81 Autumn 2011

The worst hotel I’ve ever stayed in and times by ten. That’s the Gasthaus & Hotel Seehaus, on Elbestrasse in Frankfurt. The best thing anyone had said about it on TripAdvisor — and the only person to give it a review as high as three stars — was that their room was clean. The rest of the reviews were two- or one-star. Someone gave it two stars for its central location. Another person gave it two stars for it having laundry facilities. Someone leaving a one-star review said they’d seen the largest rat ever in their bedroom one night.

But it did have an amiable day-time receptionist, called Maria, fifty-five going on twenty, who had a black fringe like the 1950s American model Bettie Page and told me she had written a novel, which she was trying to get published. And if I ever needed anyone to babysit Bruno, she would always be up for earning extra cash when she was off duty.

At 6 p.m. every evening, except Sundays when there weren’t any staff at all, Maria was relieved by a surly, heavily bearded goblin, who chain-smoked until midnight, then locked the front door and buggered off. The only other staff member was a cleaner as shy as a nervous sparrow. I tried to engage with her a few times but she made it clear she spoke no English and I don’t think she spoke any German, either.

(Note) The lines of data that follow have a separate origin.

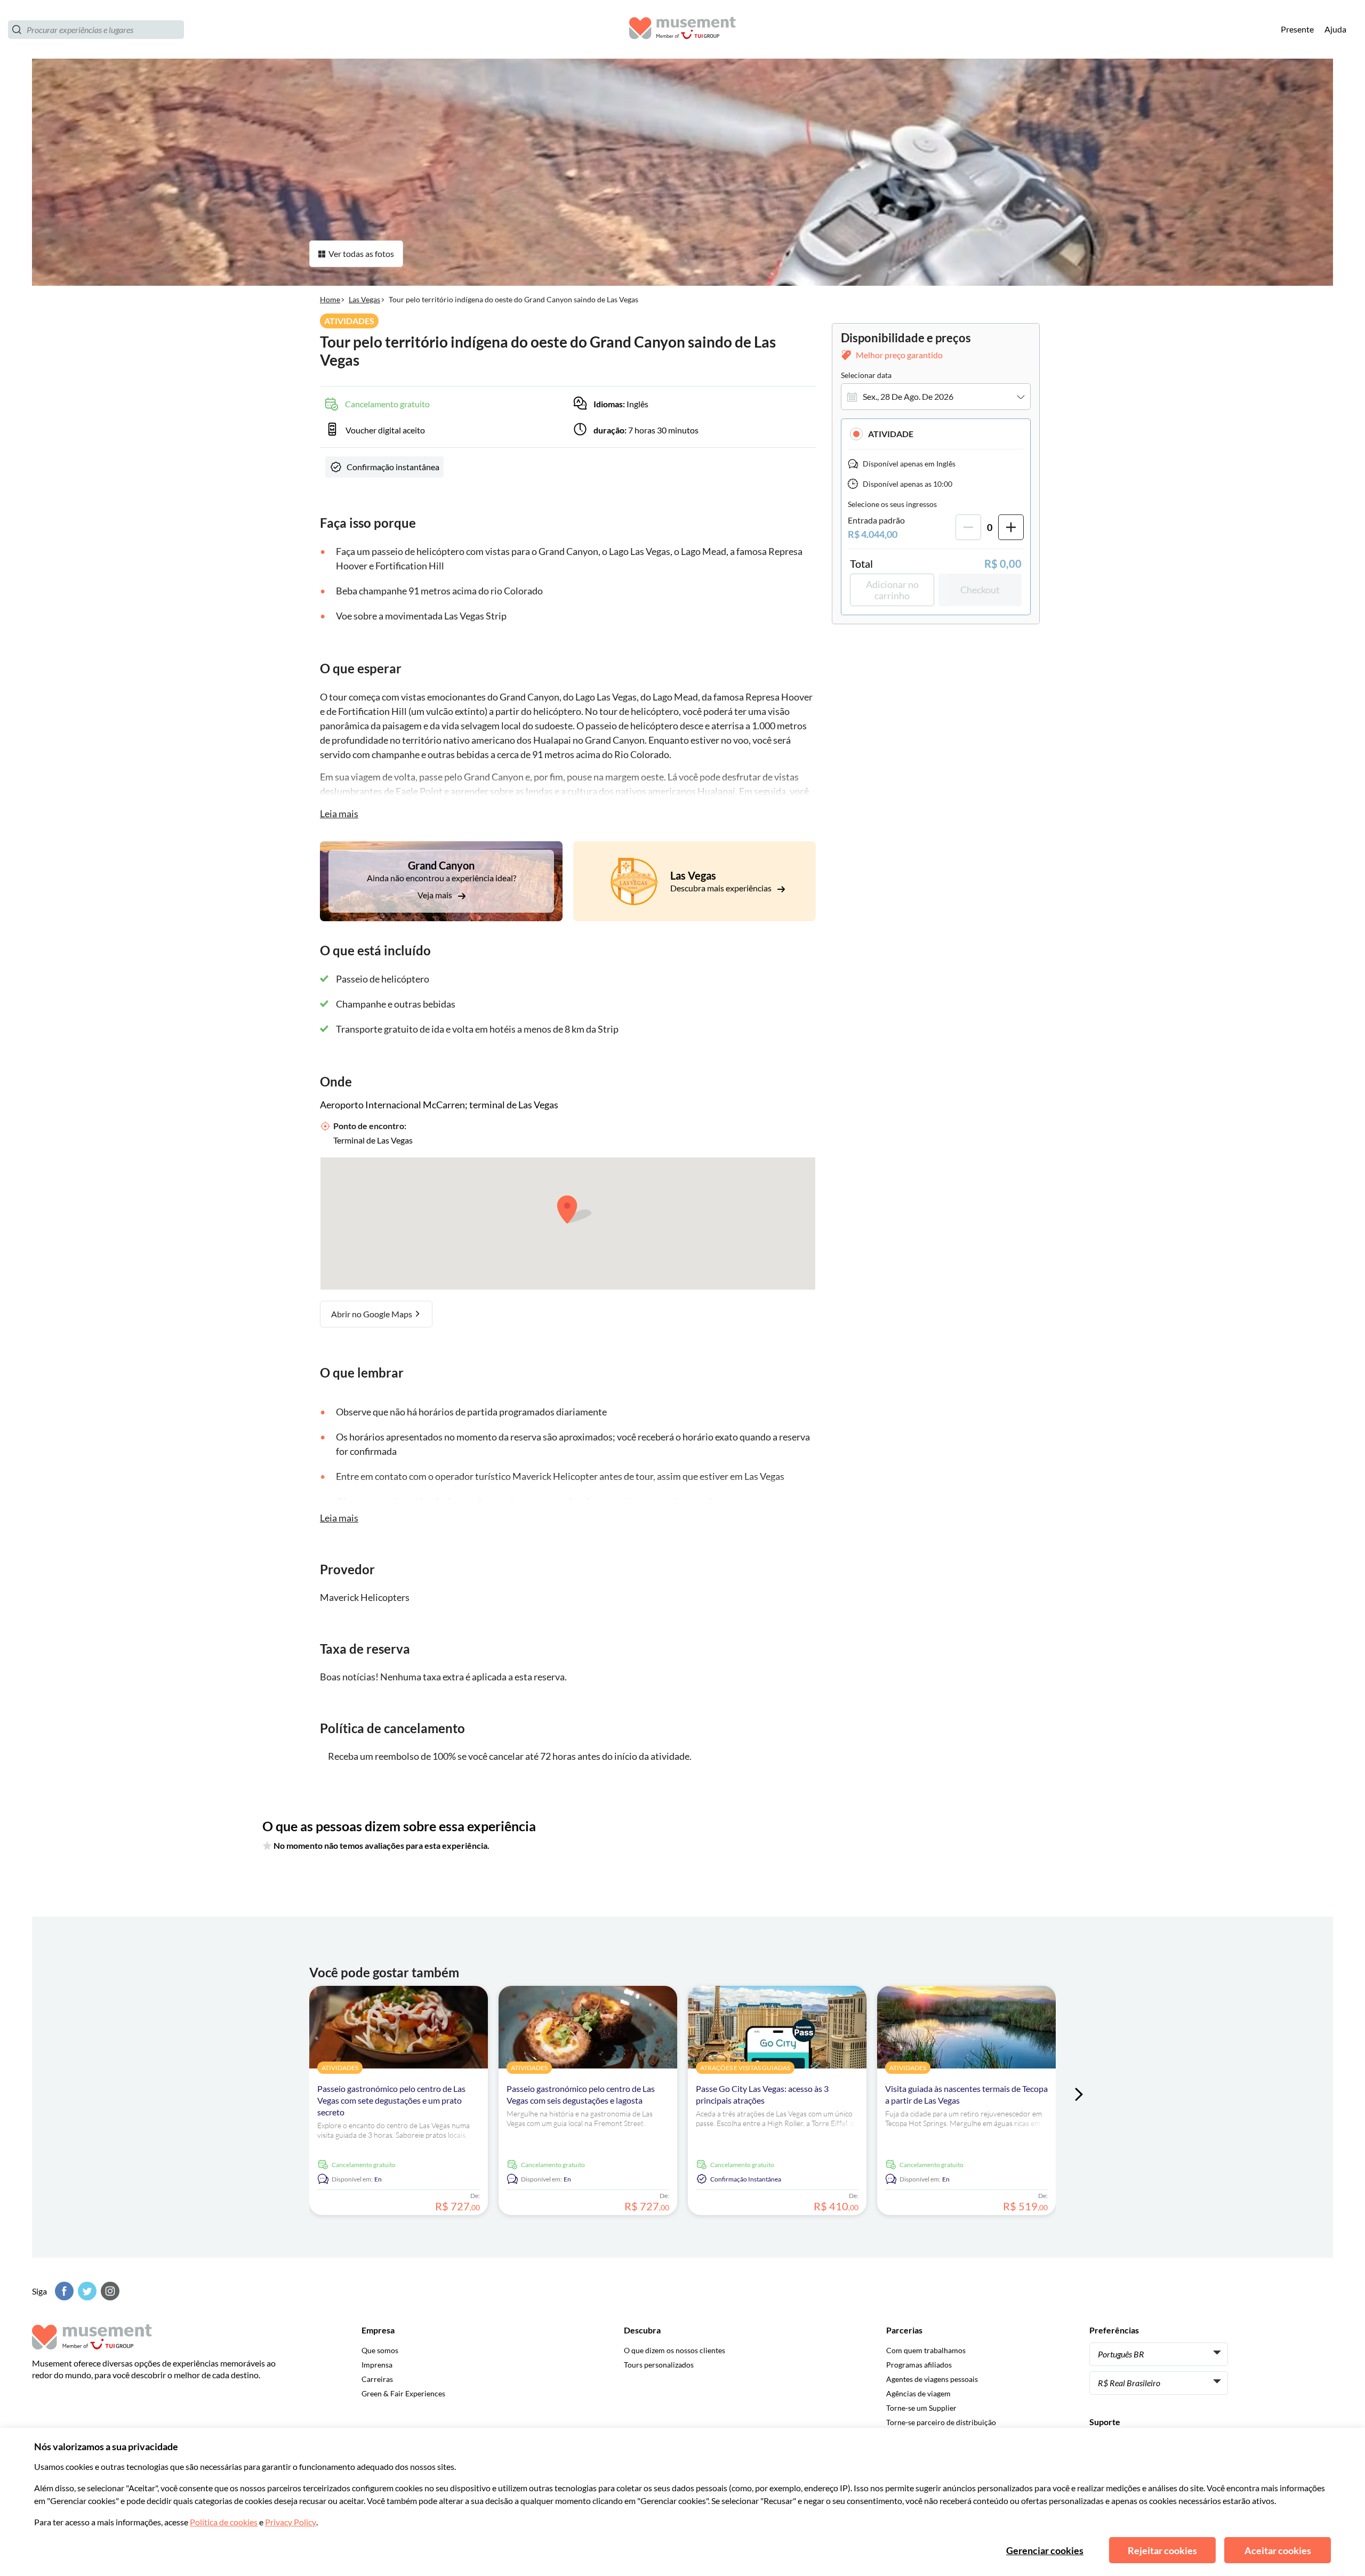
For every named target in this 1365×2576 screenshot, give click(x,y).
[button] (936, 433)
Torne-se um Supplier (921, 2407)
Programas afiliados (919, 2364)
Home (330, 299)
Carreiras (377, 2379)
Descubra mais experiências (721, 888)
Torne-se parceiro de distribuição (941, 2422)
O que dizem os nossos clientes (674, 2350)
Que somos (380, 2350)
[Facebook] (63, 2291)
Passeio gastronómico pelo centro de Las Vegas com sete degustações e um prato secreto (391, 2100)
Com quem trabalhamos (926, 2350)
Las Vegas (364, 299)
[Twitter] (86, 2291)
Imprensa (377, 2364)
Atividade (890, 434)
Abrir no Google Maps (372, 1314)
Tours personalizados (659, 2364)
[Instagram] (108, 2291)
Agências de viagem (918, 2393)
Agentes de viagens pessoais (932, 2379)
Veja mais (435, 895)
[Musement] (682, 29)
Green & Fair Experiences (403, 2393)
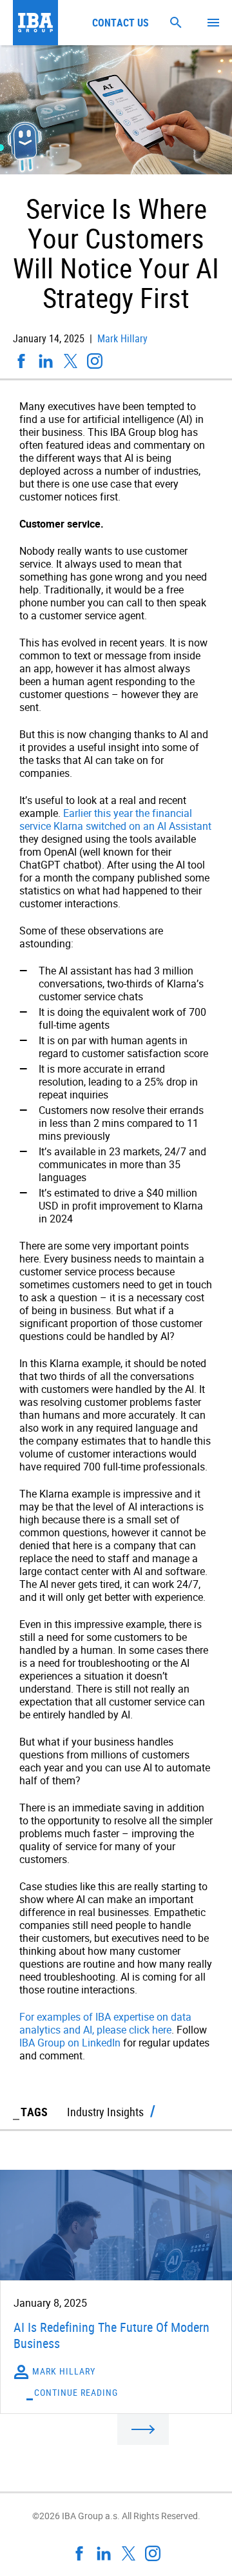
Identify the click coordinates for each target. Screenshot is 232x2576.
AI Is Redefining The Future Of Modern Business (111, 2334)
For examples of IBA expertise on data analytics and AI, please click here (105, 2023)
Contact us (120, 22)
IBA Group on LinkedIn (70, 2042)
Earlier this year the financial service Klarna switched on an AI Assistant (115, 819)
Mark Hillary (121, 338)
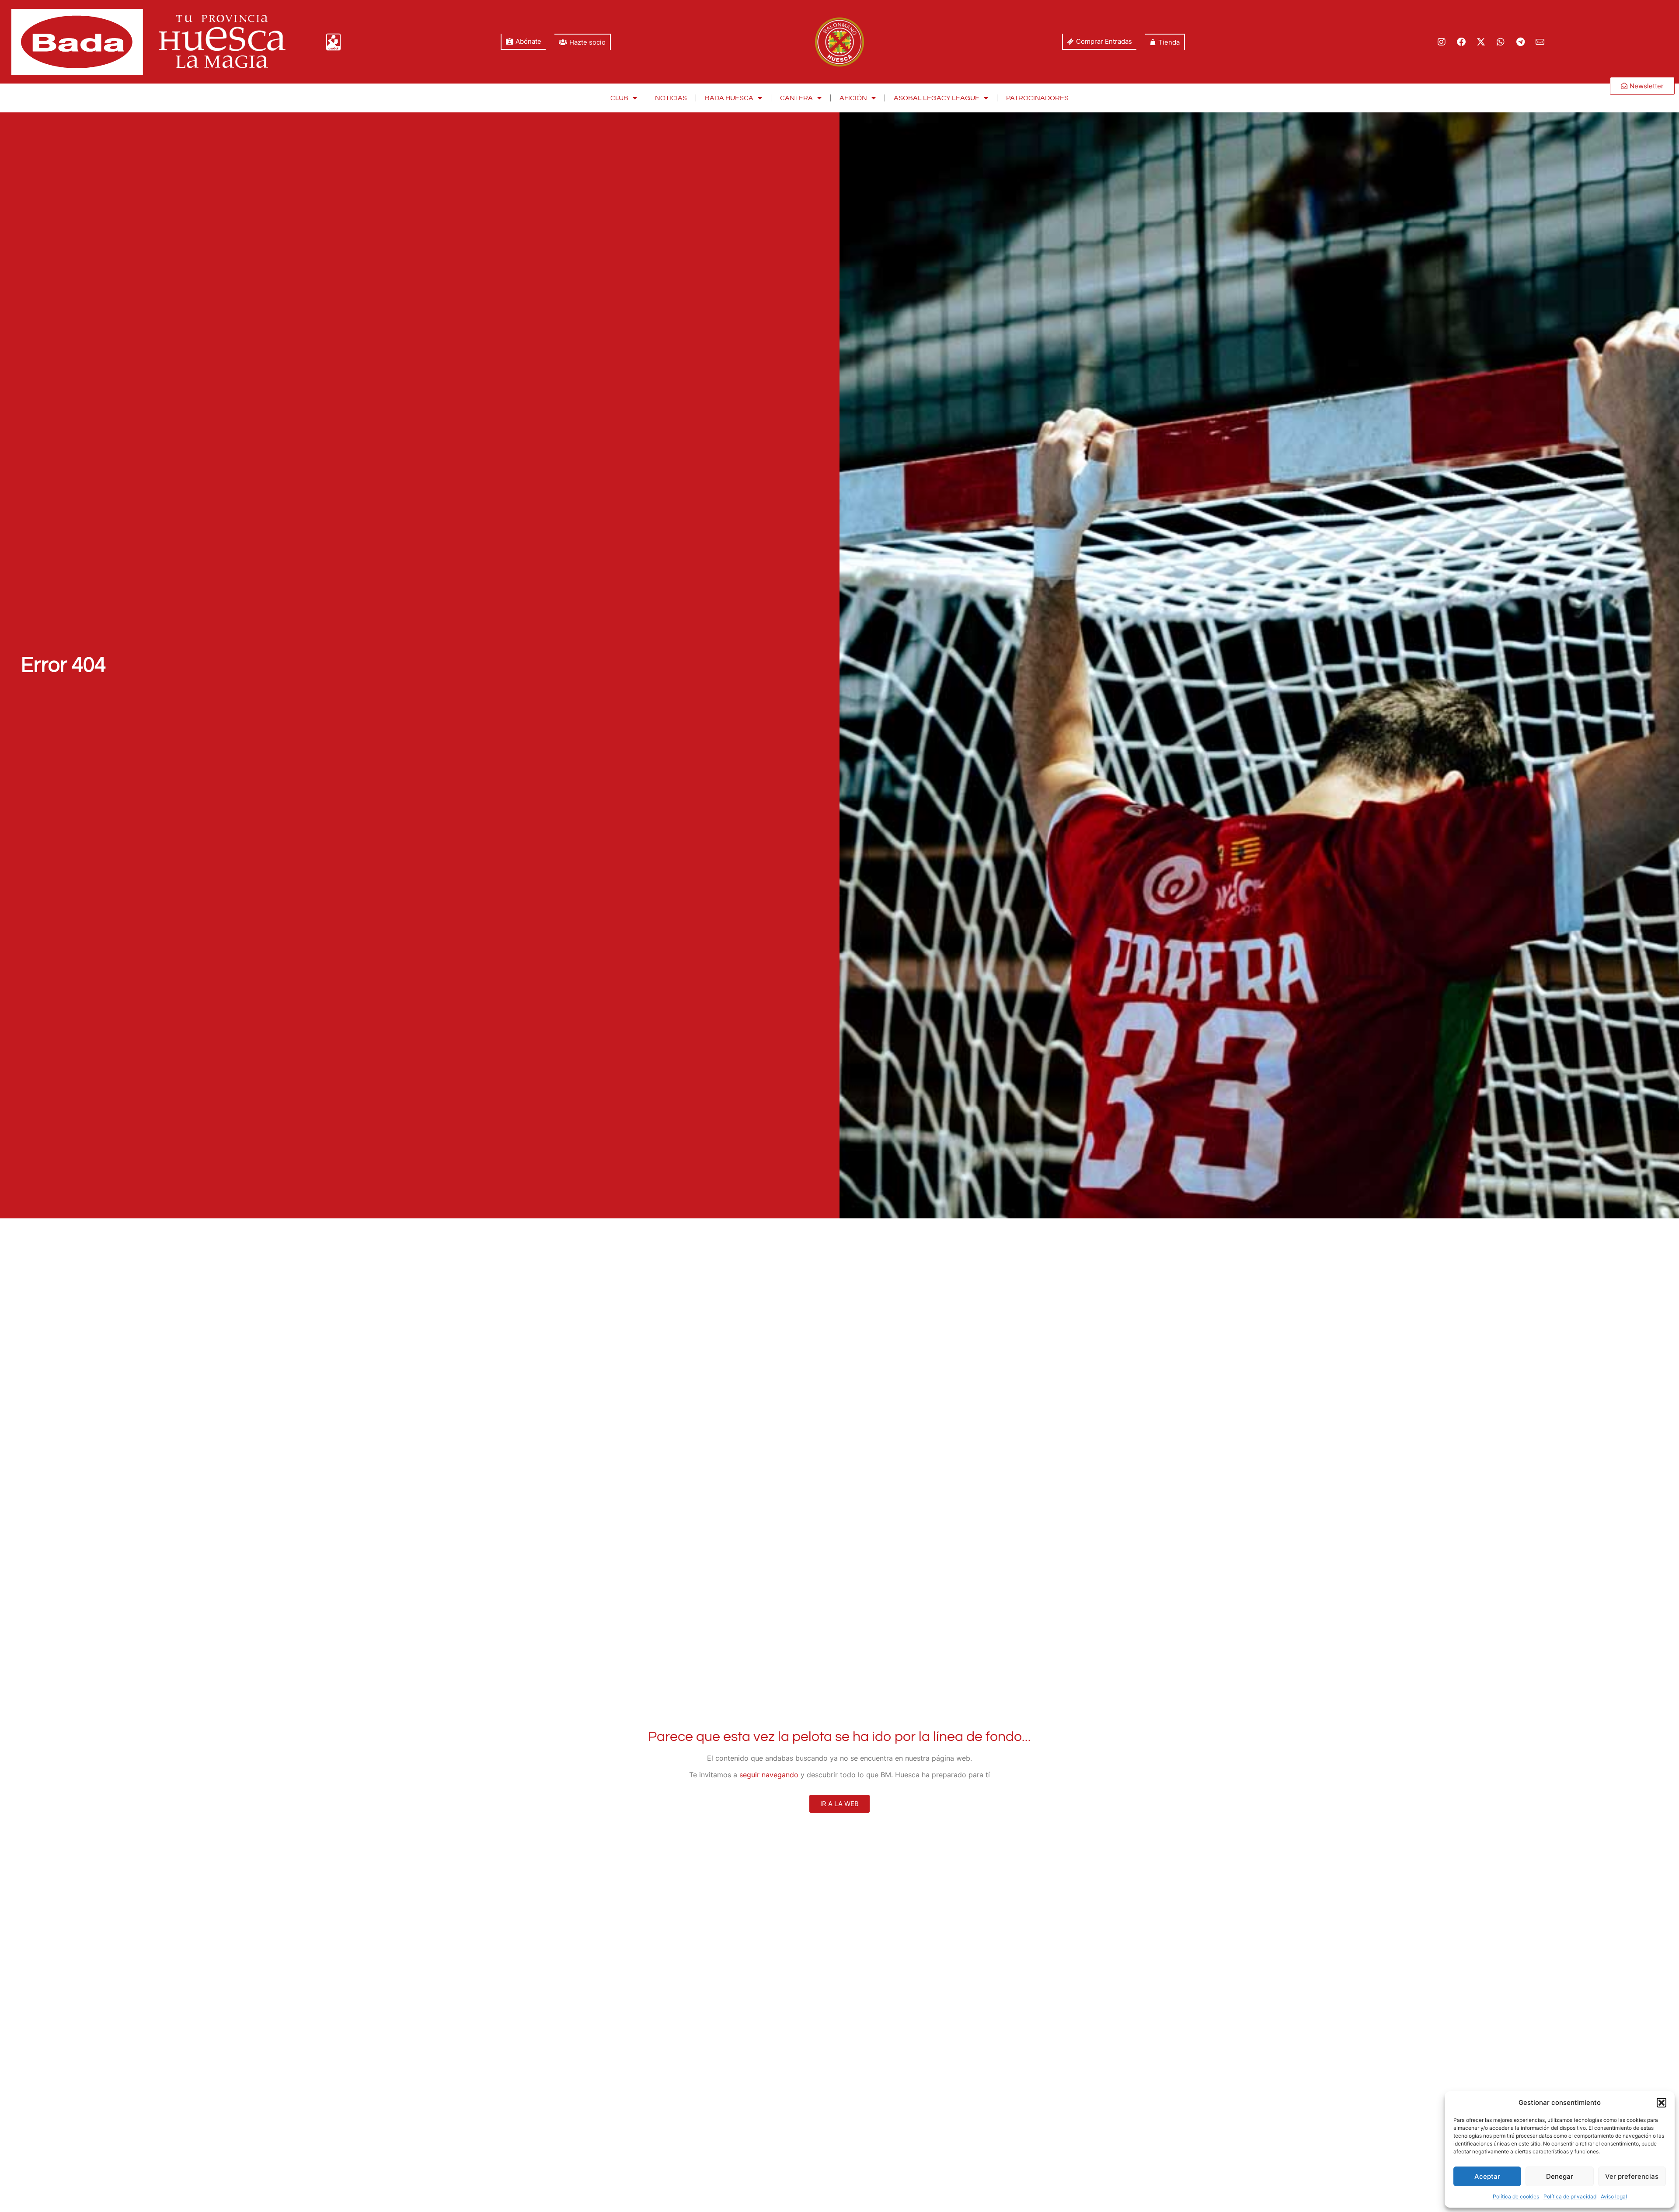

The bedroom, with one solitary bare lightbulb, had a single bed for me that felt as if I was at an angle all the time like a boat keeled over in the mud at low tide, and a bunk bed for Bruno that he said was fine. The view from the window was down onto a street populated by hookers, drug addicts and a fair percentage of Frankfurt’s down-and-out population. But, hey, it was just forty-nine euros a night, breakfast not included. I saw the breakfast on our first morning, a sad display of nothing I would ever want to put in my or Bruno’s mouth, and was glad it wasn’t included, in case of the temptation to eat it.

Something that was included was an unusual line in gift toiletries. A bar of partially used soap on which nestled a small, curly hair. It lurked on a shelf behind the plastic curtain — with four rings missing — in the shower cubicle, where there was black mould in each of the four corners of the tray that looked like lurking spiders. There was a part-used mini tube of toothpaste with the top off, left over from a previous guest, that made me think of Roy.

He was pretty fastidious about tidiness in the bathroom, whereas honestly I was less fussed. Few things pissed him off more than when I squeezed the toothpaste from the middle of the tube and left the top off. Now in these years since I’d left Roy, I could do it to my heart’s content, a small symbol of my new freedom!

Roy had a thing about an orderly bathroom. He was forever tidying it, but then, ironically, leaving clutter, including his vinyl collection, all over the rest of the house. Whereas I obsessed about keeping our minimalist home clutter-free, and didn’t really care about the bathroom so long as the towels were clean and soft.

What I didn’t know as I checked us in, on the first day of our new life, was just what a handy location this was going to prove to be. All I thought, gloomily, on that warm October morning as I stripped all the bedding to take it down to the row of washing machines in the basement, so that we would know it was clean at least, was that this was going to be a longer road to recovery than I’d first imagined.

And I was remembering a gloomy quote from King Lear: The worst is not, so long as we can say, ‘This is the worst.’

I countered it with John Lennon’s words. He said so many smart things. I had always particularly loved, Everything will be OK in the end. If it’s not OK, it’s not the end.

Except it was the end for him and it wasn’t OK.

Shit.

I felt so badly in need of a hit that first night, after getting takeaway burgers and fries for Bruno and myself. I needed something stronger than the Espranor. I knew I couldn’t go back to that life, so I worked hard to resist the temptation. But it was hard. A constant battle and an easy one to give in to if I let myself.

I also desperately needed some adult company or I would go crazy. But I couldn’t risk leaving Bruno, especially if there were rats around, so that wasn’t going to happen, not tonight anyway.

He had his first appointment with Dr Ramsden tomorrow at midday. It was now 7 p.m. There was an ancient television in the room that only seemed able to get German channels. The Wi-Fi did at least work — most of the time — three euros extra per day. And the electricity in the room, I discovered, when it plunged into darkness at 9.30 p.m., was on a meter. Luckily, Old Smokestack downstairs, as I nicknamed him, had a stash of coins he was able to give me in exchange for notes.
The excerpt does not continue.